* [Instructions to follow] Can you copy out every one of the rows below word for word, with nothing changed?

-- begin Task data --

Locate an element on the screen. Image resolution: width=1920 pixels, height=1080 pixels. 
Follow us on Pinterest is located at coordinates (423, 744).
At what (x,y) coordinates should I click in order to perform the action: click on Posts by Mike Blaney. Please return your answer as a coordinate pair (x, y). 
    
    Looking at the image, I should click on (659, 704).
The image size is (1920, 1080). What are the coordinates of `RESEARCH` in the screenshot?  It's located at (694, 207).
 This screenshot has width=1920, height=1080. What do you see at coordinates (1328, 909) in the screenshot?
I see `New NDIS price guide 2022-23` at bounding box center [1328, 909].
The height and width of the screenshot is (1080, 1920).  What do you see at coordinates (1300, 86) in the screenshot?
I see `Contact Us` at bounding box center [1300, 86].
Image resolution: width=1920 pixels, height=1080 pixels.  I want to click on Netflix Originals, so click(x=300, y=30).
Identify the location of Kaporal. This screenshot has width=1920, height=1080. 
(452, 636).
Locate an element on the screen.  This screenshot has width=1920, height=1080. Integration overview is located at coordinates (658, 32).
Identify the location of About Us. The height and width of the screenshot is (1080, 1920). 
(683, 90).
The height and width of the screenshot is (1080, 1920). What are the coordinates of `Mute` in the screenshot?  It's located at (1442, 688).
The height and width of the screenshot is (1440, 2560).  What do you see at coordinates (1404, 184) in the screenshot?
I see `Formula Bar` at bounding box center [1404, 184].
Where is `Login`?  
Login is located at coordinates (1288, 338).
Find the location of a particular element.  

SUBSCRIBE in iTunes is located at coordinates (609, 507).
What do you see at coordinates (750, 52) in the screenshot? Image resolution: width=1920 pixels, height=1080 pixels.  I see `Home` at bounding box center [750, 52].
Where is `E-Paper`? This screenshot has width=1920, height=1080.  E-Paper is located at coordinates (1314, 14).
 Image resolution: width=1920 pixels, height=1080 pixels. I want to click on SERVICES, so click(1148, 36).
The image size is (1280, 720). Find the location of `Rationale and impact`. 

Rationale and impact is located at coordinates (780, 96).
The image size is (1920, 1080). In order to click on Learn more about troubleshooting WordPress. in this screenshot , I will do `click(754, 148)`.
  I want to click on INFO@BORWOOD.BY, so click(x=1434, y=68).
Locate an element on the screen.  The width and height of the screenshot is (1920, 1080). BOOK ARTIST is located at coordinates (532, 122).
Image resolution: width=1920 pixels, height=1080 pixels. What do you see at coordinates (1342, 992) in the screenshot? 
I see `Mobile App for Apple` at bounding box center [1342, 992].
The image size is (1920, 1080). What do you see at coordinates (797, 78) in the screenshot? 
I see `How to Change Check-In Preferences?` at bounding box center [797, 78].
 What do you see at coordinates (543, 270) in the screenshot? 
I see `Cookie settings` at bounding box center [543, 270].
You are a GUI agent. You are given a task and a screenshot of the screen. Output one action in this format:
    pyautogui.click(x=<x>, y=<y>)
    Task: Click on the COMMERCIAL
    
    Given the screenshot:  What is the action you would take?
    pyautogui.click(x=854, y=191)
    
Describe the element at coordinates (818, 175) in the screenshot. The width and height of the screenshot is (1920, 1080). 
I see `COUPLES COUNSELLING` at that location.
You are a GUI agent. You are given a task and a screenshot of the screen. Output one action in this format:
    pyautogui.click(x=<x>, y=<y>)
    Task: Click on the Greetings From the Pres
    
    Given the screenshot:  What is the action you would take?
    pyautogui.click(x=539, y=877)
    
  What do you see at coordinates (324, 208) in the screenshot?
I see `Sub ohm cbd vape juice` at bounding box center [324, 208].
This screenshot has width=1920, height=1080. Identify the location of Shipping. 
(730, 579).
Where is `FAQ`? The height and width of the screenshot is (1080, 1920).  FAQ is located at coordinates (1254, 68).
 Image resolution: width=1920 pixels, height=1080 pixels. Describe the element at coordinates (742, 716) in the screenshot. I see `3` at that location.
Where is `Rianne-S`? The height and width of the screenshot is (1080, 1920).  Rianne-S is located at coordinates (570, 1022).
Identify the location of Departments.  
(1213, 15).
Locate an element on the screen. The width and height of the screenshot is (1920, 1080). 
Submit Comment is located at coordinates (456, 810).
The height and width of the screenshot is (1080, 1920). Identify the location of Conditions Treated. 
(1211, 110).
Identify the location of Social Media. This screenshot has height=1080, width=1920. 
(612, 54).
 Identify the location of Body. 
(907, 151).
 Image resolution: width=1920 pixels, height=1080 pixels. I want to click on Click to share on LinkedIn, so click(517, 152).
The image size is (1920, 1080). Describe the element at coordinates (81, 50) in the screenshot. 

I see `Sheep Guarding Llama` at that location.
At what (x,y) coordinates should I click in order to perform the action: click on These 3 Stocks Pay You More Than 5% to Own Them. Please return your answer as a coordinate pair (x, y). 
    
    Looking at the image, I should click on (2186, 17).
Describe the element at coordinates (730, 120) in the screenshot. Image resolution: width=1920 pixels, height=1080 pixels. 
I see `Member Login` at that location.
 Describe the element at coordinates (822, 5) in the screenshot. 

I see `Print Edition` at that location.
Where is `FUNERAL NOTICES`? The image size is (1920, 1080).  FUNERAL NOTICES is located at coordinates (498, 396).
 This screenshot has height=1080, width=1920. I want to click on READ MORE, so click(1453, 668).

-- end Task data --

* [Written solution]
Locate an element on the screen. Image resolution: width=1920 pixels, height=1080 pixels. 
Follow us on Pinterest is located at coordinates (423, 744).
At what (x,y) coordinates should I click in order to perform the action: click on Posts by Mike Blaney. Please return your answer as a coordinate pair (x, y). 
    
    Looking at the image, I should click on (659, 704).
The image size is (1920, 1080). What are the coordinates of `RESEARCH` in the screenshot?  It's located at (694, 207).
 This screenshot has width=1920, height=1080. What do you see at coordinates (1328, 909) in the screenshot?
I see `New NDIS price guide 2022-23` at bounding box center [1328, 909].
The height and width of the screenshot is (1080, 1920).  What do you see at coordinates (1300, 86) in the screenshot?
I see `Contact Us` at bounding box center [1300, 86].
Image resolution: width=1920 pixels, height=1080 pixels.  I want to click on Netflix Originals, so click(x=300, y=30).
Identify the location of Kaporal. This screenshot has width=1920, height=1080. 
(452, 636).
Locate an element on the screen.  This screenshot has width=1920, height=1080. Integration overview is located at coordinates (658, 32).
Identify the location of About Us. The height and width of the screenshot is (1080, 1920). 
(683, 90).
The height and width of the screenshot is (1080, 1920). What are the coordinates of `Mute` in the screenshot?  It's located at (1442, 688).
The height and width of the screenshot is (1440, 2560).  What do you see at coordinates (1404, 184) in the screenshot?
I see `Formula Bar` at bounding box center [1404, 184].
Where is `Login`?  
Login is located at coordinates (1288, 338).
Find the location of a particular element.  

SUBSCRIBE in iTunes is located at coordinates (609, 507).
What do you see at coordinates (750, 52) in the screenshot? Image resolution: width=1920 pixels, height=1080 pixels.  I see `Home` at bounding box center [750, 52].
Where is `E-Paper`? This screenshot has width=1920, height=1080.  E-Paper is located at coordinates (1314, 14).
 Image resolution: width=1920 pixels, height=1080 pixels. I want to click on SERVICES, so click(1148, 36).
The image size is (1280, 720). Find the location of `Rationale and impact`. 

Rationale and impact is located at coordinates (780, 96).
The image size is (1920, 1080). In order to click on Learn more about troubleshooting WordPress. in this screenshot , I will do `click(754, 148)`.
  I want to click on INFO@BORWOOD.BY, so click(x=1434, y=68).
Locate an element on the screen.  The width and height of the screenshot is (1920, 1080). BOOK ARTIST is located at coordinates (532, 122).
Image resolution: width=1920 pixels, height=1080 pixels. What do you see at coordinates (1342, 992) in the screenshot? 
I see `Mobile App for Apple` at bounding box center [1342, 992].
The image size is (1920, 1080). What do you see at coordinates (797, 78) in the screenshot? 
I see `How to Change Check-In Preferences?` at bounding box center [797, 78].
 What do you see at coordinates (543, 270) in the screenshot? 
I see `Cookie settings` at bounding box center [543, 270].
You are a GUI agent. You are given a task and a screenshot of the screen. Output one action in this format:
    pyautogui.click(x=<x>, y=<y>)
    Task: Click on the COMMERCIAL
    
    Given the screenshot:  What is the action you would take?
    pyautogui.click(x=854, y=191)
    
Describe the element at coordinates (818, 175) in the screenshot. The width and height of the screenshot is (1920, 1080). 
I see `COUPLES COUNSELLING` at that location.
You are a GUI agent. You are given a task and a screenshot of the screen. Output one action in this format:
    pyautogui.click(x=<x>, y=<y>)
    Task: Click on the Greetings From the Pres
    
    Given the screenshot:  What is the action you would take?
    pyautogui.click(x=539, y=877)
    
  What do you see at coordinates (324, 208) in the screenshot?
I see `Sub ohm cbd vape juice` at bounding box center [324, 208].
This screenshot has width=1920, height=1080. Identify the location of Shipping. 
(730, 579).
Where is `FAQ`? The height and width of the screenshot is (1080, 1920).  FAQ is located at coordinates (1254, 68).
 Image resolution: width=1920 pixels, height=1080 pixels. Describe the element at coordinates (742, 716) in the screenshot. I see `3` at that location.
Where is `Rianne-S`? The height and width of the screenshot is (1080, 1920).  Rianne-S is located at coordinates (570, 1022).
Identify the location of Departments.  
(1213, 15).
Locate an element on the screen. The width and height of the screenshot is (1920, 1080). 
Submit Comment is located at coordinates (456, 810).
The height and width of the screenshot is (1080, 1920). Identify the location of Conditions Treated. 
(1211, 110).
Identify the location of Social Media. This screenshot has height=1080, width=1920. 
(612, 54).
 Identify the location of Body. 
(907, 151).
 Image resolution: width=1920 pixels, height=1080 pixels. I want to click on Click to share on LinkedIn, so click(517, 152).
The image size is (1920, 1080). Describe the element at coordinates (81, 50) in the screenshot. 

I see `Sheep Guarding Llama` at that location.
At what (x,y) coordinates should I click in order to perform the action: click on These 3 Stocks Pay You More Than 5% to Own Them. Please return your answer as a coordinate pair (x, y). 
    
    Looking at the image, I should click on (2186, 17).
Describe the element at coordinates (730, 120) in the screenshot. Image resolution: width=1920 pixels, height=1080 pixels. 
I see `Member Login` at that location.
 Describe the element at coordinates (822, 5) in the screenshot. 

I see `Print Edition` at that location.
Where is `FUNERAL NOTICES`? The image size is (1920, 1080).  FUNERAL NOTICES is located at coordinates (498, 396).
 This screenshot has height=1080, width=1920. I want to click on READ MORE, so click(1453, 668).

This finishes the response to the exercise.